**ITEMS:**
--*--
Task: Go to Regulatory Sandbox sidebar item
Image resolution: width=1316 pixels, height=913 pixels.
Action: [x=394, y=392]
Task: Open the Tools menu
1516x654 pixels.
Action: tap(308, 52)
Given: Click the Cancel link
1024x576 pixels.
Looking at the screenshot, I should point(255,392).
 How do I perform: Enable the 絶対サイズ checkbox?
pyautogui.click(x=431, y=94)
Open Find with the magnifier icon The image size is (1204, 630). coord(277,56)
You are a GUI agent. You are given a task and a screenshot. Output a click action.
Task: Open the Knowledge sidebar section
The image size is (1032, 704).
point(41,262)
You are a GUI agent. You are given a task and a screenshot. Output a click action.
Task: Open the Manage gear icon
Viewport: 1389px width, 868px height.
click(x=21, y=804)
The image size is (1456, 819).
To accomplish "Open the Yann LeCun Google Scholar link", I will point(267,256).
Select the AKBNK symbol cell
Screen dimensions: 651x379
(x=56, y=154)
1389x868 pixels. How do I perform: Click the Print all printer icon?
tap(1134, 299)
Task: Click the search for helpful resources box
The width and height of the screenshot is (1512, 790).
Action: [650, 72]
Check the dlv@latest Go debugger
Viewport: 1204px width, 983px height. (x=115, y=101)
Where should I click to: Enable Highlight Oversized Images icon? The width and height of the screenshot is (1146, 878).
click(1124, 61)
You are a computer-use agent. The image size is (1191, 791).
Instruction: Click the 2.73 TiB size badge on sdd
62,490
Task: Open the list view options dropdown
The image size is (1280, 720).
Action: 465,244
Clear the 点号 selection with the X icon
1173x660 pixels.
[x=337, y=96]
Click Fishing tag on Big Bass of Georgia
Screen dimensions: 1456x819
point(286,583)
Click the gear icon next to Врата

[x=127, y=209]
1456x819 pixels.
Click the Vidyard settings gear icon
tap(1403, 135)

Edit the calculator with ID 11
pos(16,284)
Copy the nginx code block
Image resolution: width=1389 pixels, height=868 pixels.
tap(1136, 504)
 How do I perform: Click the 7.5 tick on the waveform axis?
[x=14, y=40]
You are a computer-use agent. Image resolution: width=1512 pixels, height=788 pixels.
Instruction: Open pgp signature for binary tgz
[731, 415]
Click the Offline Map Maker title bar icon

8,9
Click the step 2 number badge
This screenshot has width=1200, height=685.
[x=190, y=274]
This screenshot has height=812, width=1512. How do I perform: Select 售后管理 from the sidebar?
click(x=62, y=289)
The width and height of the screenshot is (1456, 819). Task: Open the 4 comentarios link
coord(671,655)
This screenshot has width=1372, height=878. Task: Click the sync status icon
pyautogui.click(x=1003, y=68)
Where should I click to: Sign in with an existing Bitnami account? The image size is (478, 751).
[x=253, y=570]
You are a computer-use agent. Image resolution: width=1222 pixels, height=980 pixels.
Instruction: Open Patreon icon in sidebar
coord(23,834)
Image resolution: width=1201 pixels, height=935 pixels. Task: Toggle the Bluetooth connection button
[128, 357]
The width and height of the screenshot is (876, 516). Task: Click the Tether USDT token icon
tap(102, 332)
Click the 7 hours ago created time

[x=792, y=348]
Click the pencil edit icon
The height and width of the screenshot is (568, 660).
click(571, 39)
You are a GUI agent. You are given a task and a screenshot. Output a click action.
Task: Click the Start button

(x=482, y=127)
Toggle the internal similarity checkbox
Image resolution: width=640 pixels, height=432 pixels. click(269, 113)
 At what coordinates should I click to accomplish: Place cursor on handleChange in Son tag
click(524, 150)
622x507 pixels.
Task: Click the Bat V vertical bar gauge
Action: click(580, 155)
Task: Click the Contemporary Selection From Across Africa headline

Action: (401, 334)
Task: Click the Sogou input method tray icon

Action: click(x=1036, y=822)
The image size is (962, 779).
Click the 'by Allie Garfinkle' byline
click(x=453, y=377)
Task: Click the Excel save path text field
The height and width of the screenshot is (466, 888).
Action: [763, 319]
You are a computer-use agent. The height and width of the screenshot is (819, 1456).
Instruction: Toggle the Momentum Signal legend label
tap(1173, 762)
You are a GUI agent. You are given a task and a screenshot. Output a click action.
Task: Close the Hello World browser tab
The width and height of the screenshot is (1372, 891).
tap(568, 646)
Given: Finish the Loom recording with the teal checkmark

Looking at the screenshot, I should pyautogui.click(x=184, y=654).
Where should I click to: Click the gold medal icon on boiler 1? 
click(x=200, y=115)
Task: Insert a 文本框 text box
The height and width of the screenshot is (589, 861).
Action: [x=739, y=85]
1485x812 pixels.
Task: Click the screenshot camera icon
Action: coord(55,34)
--*--
Present the lines of the entries as a Markdown table with columns Row and Line, beginning at the line containing "Task: Click the Contemporary" and running through the line containing "click(x=453, y=377)", both included. Number each line in Row and leave out blank lines.

**REPLY TO THE EXERCISE:**
| Row | Line |
|---|---|
| 1 | Task: Click the Contemporary Selection From Across Africa headline |
| 2 | Action: (401, 334) |
| 3 | Task: Click the Sogou input method tray icon |
| 4 | Action: click(x=1036, y=822) |
| 5 | The image size is (962, 779). |
| 6 | Click the 'by Allie Garfinkle' byline |
| 7 | click(x=453, y=377) |